§ Problem to work on:
Echo all of the lines below word for word, leaving the pictures out of your answer.

§ A series of records:
┌──

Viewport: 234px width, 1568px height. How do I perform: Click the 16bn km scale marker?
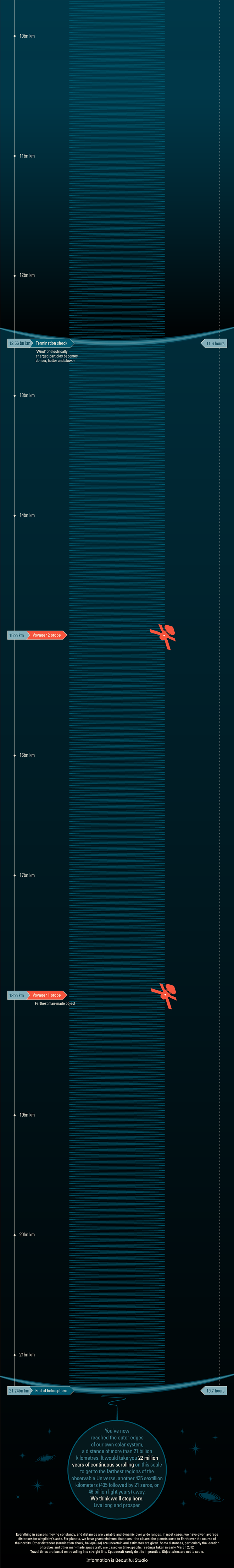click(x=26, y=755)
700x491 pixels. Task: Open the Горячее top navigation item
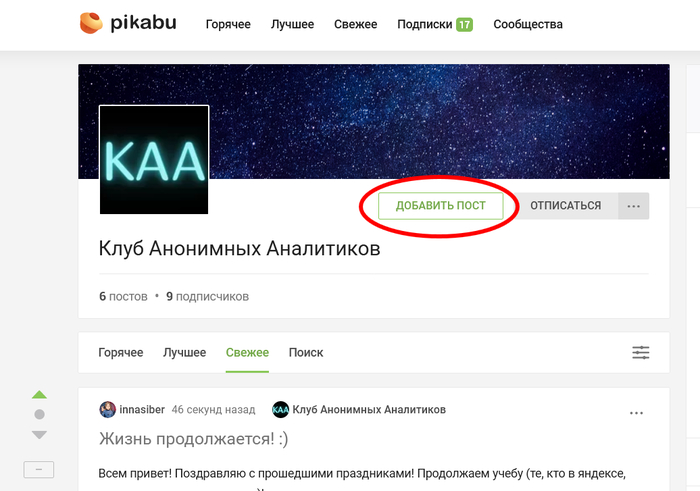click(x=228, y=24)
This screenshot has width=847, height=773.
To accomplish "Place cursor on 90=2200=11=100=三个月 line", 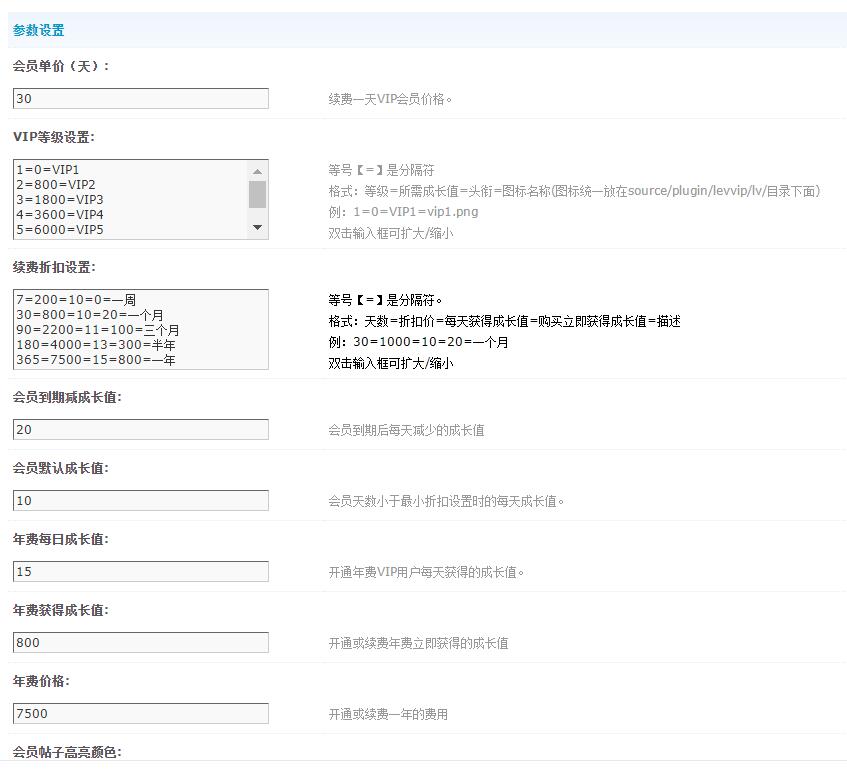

└──

§ Result below:
Viewport: 234px width, 1568px height. How do I perform: Click the 16bn km scale marker?
click(x=26, y=755)
700x491 pixels. Task: Open the Горячее top navigation item
click(x=228, y=24)
This screenshot has width=847, height=773.
To accomplish "Place cursor on 90=2200=11=100=三个月 line", 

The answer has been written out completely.